NonConvex + Investment generates unexpected quadratic constraints

Hello!

I am currently modeling a small PtX system in oemof.solph with a MeOH synthesis plant as a converter with an investment and nonconvex for the dynamics of the synthesis. When solving with Gurobi, I noticed that the model is reported as having a large number of quadratic constraints:

Optimize a model with 245262 rows, 227748 columns and 604148 nonzeros (Min)
Model fingerprint: 0x041ab51e
Model has 17524 linear objective coefficients
Model has 17516 quadratic constraints

I think the reason for the quadratic constraints is the gradient limits.
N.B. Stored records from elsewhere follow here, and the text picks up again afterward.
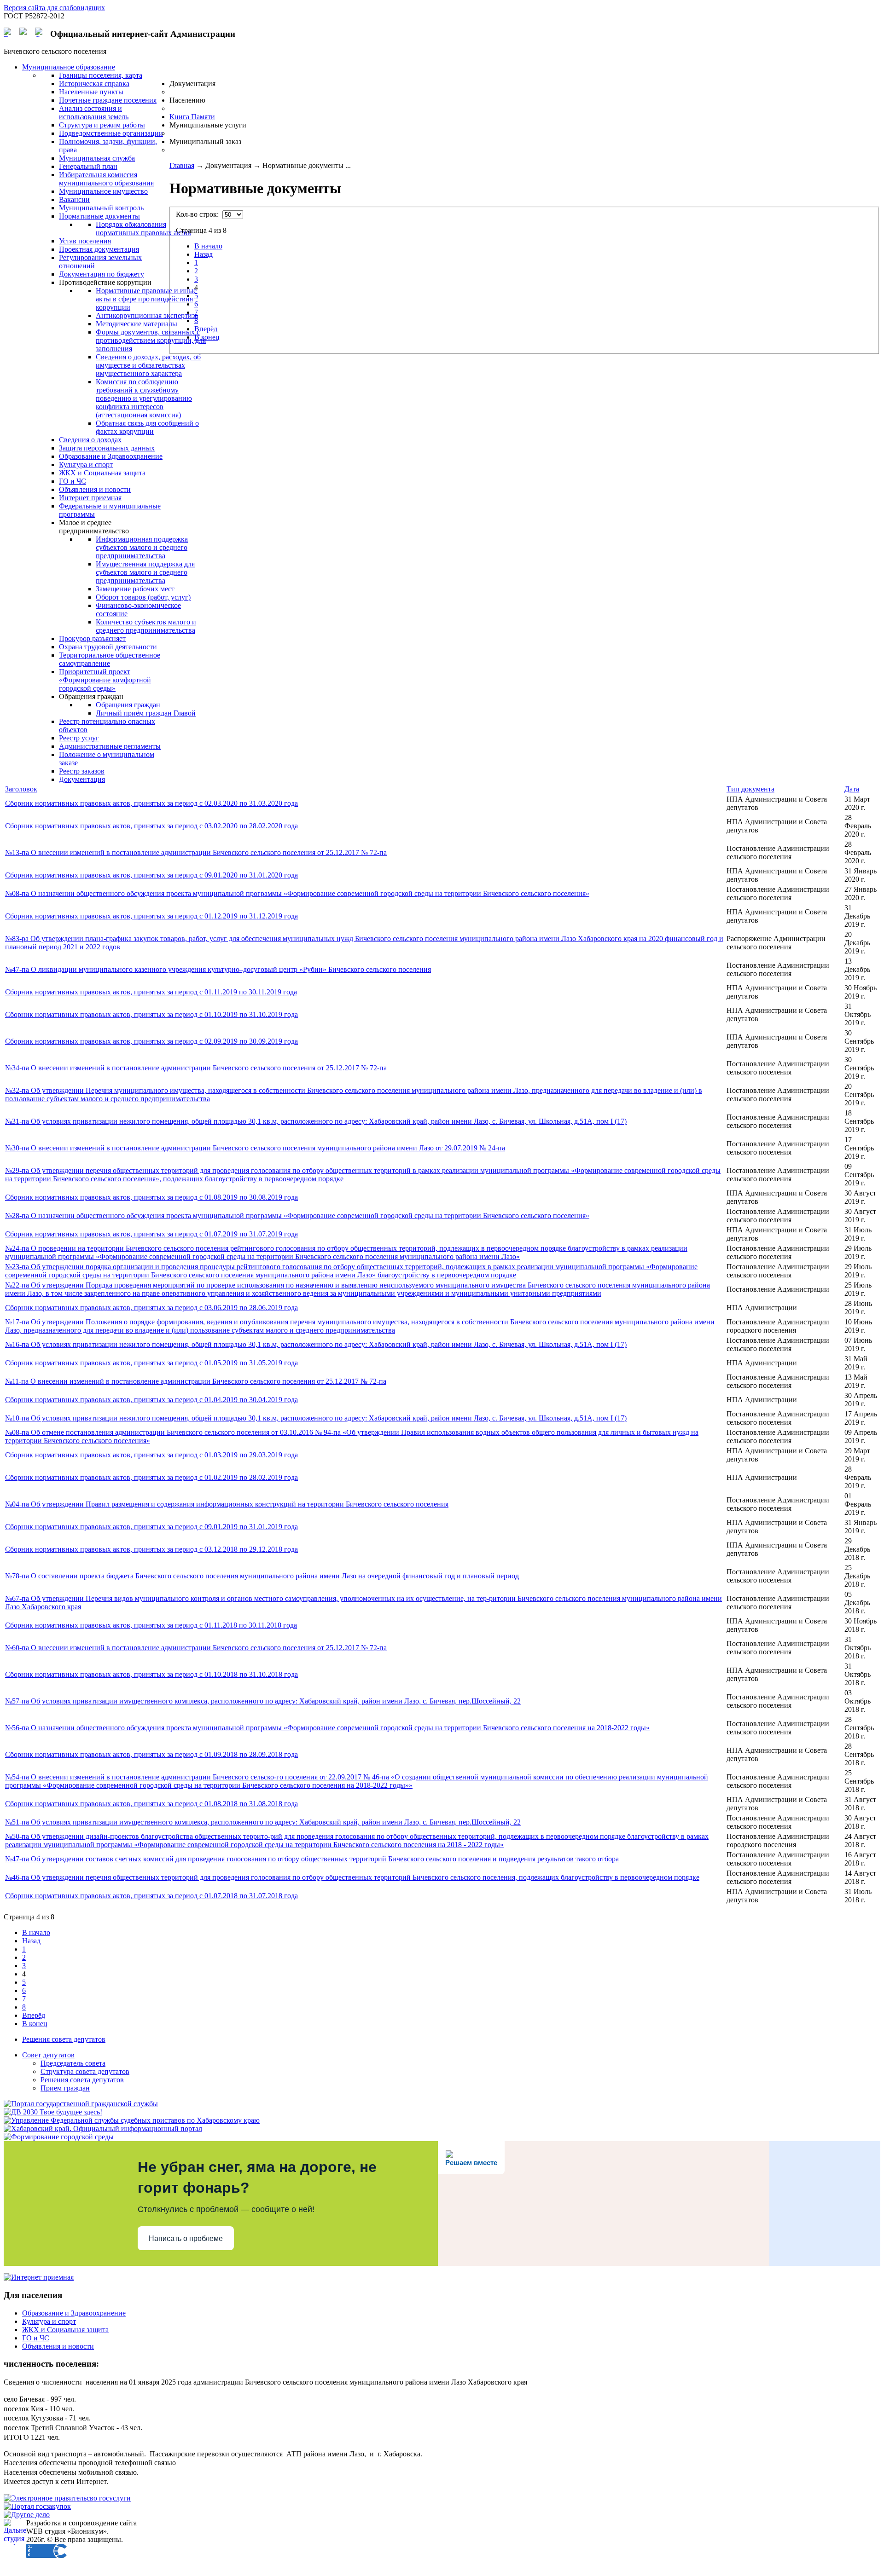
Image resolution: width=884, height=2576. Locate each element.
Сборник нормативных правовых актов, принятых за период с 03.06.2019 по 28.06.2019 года (151, 1307)
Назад (203, 254)
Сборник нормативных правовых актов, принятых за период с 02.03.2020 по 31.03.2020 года (151, 803)
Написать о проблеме (186, 2238)
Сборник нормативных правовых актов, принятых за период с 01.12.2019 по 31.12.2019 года (151, 916)
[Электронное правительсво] (67, 2498)
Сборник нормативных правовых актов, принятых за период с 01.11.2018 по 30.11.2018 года (151, 1625)
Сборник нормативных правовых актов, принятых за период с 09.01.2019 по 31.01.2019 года (151, 1527)
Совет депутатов (48, 2055)
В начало (208, 246)
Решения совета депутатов (63, 2039)
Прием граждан (65, 2088)
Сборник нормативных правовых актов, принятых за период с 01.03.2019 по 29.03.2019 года (151, 1455)
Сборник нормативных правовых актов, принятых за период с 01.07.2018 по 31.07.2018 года (151, 1896)
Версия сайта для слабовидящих (54, 8)
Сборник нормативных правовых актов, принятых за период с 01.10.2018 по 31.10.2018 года (151, 1674)
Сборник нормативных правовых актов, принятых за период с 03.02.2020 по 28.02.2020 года (151, 826)
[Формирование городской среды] (59, 2137)
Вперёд (205, 329)
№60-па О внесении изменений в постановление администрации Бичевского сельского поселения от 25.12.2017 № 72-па (196, 1648)
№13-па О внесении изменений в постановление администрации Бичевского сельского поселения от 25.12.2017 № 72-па (196, 852)
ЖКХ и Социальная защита (65, 2329)
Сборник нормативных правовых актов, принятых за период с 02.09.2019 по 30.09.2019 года (151, 1041)
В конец (207, 337)
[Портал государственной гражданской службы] (81, 2104)
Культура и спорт (49, 2321)
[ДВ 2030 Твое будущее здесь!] (53, 2112)
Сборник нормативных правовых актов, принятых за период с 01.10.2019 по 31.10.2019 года (151, 1014)
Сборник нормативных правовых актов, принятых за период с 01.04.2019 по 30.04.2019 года (151, 1400)
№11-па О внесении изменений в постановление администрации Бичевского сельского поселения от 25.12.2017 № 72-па (195, 1381)
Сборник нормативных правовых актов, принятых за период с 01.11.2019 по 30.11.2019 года (151, 992)
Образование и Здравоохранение (74, 2313)
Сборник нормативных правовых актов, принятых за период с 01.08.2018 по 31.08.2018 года (151, 1804)
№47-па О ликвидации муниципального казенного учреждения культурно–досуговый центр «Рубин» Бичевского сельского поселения (218, 969)
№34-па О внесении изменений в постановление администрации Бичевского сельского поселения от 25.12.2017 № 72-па (196, 1068)
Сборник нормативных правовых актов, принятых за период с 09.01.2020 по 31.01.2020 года (151, 875)
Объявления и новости (58, 2346)
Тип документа (750, 789)
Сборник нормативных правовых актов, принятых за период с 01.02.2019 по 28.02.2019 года (151, 1477)
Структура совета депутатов (85, 2071)
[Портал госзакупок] (37, 2506)
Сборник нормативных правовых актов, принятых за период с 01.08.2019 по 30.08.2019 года (151, 1197)
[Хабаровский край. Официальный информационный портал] (103, 2128)
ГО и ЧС (35, 2338)
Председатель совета (73, 2063)
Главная (181, 165)
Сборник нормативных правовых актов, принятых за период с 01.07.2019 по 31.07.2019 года (151, 1234)
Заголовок (21, 789)
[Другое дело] (27, 2514)
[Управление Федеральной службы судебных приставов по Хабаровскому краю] (132, 2120)
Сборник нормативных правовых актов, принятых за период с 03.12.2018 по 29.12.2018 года (151, 1549)
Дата (851, 789)
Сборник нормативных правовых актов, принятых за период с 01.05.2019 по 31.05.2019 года (151, 1363)
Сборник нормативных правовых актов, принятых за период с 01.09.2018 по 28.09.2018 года (151, 1754)
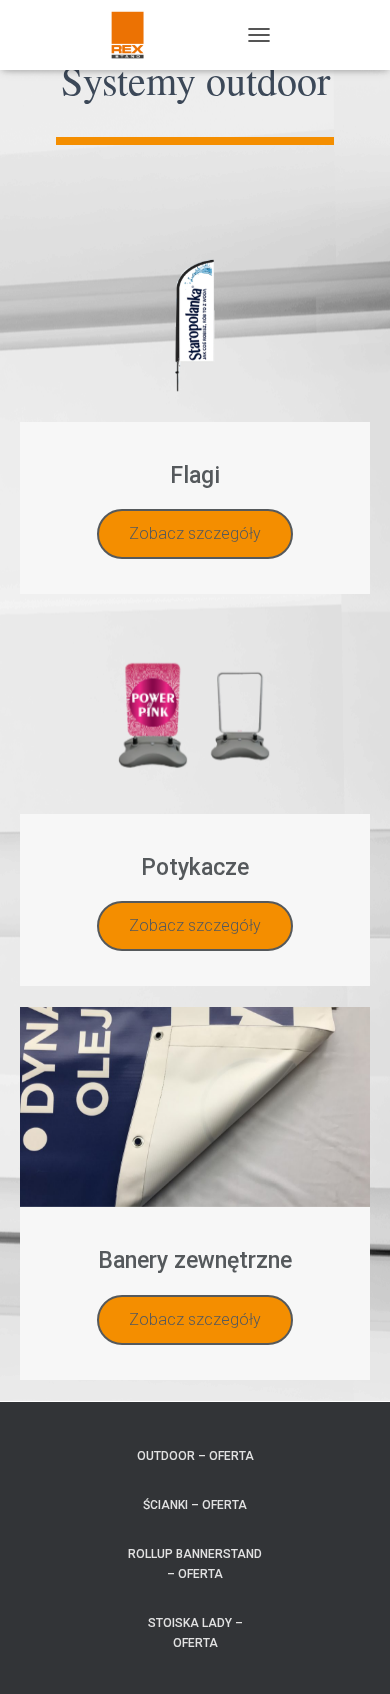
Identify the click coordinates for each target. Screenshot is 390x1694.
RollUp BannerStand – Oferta (195, 1563)
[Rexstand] (135, 35)
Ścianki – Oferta (195, 1505)
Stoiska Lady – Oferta (195, 1632)
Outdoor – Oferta (195, 1456)
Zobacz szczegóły (195, 533)
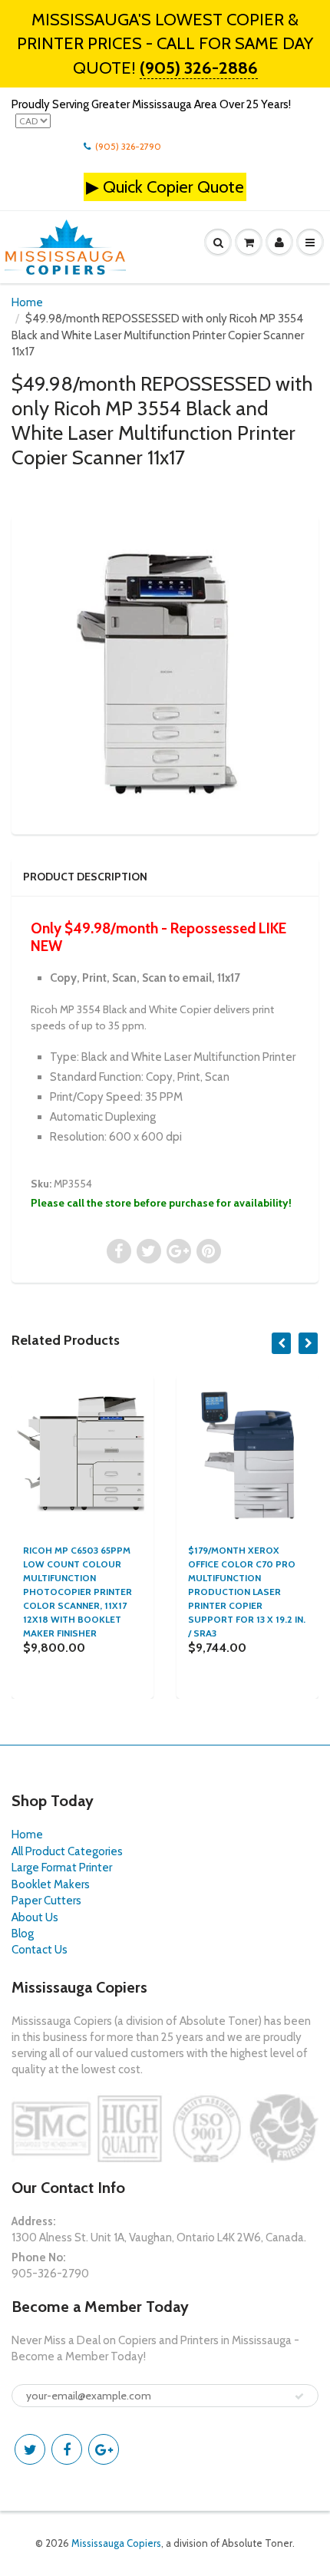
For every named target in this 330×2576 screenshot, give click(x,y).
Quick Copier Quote (173, 187)
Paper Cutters (46, 1900)
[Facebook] (66, 2449)
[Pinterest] (103, 2449)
Is this behaviour expected for the nonconvex + Investment when using gradient limits?

Cheers,
Anton

meoh_synthesis = solph.components.Converter(
    label="MeOH_Synthesis",
    inputs={
        h2_bus: solph.flows.Flow(),
        el_bus: solph.flows.Flow(),
        co2_bus: solph.flows.Flow(),
        heat_bus: solph.flows.Flow(),
    },
    outputs={
        methanol_bus: solph.flows.Flow(
            min=0.2,  
            max=1.0,   
            nominal_capacity=solph.Investment(
                ep_costs=ep_meoh,  
                maximum=100.0,    
            ),
            nonconvex=solph.NonConvex(
                initial_status=0,
                minimum_uptime=2,
                minimum_downtime=1,
                negative_gradient_limit=0.5,
                positive_gradient_limit=0.5,
            ),

        )
    },
    conversion_factors={
        h2_bus: 1.0 / 0.8,       
        el_bus: 0.04 / 0.8,      
        co2_bus: 211.2 / 0.8,     
        methanol_bus: 1.0,      
        heat_bus: 0.25 / 0.8,     
    },
)

Hi @anton !

A straightforward implementation of the combination of Flows with a binary status (historically called NonConvex in solph, although this is technically not always the case) would introduce quadratic (strictly speaking: bilinear) constraints. However, we replace that formulation with a MILP one:

Maybe, Gurobi replaces that because it knows its quadratic solver is faster than working with the binary variables we need. If that’s the case, switching to a different solver (e.g. CBC) should work. If we included quadratic constraints by accident, it would not. Can you check that?

Regards,

Patrik

PS: I know there is an example where a quadratic constraint slipped through a code review. I cannot recall the details, though. Maybe, it is fixed, maybe it is what you describe.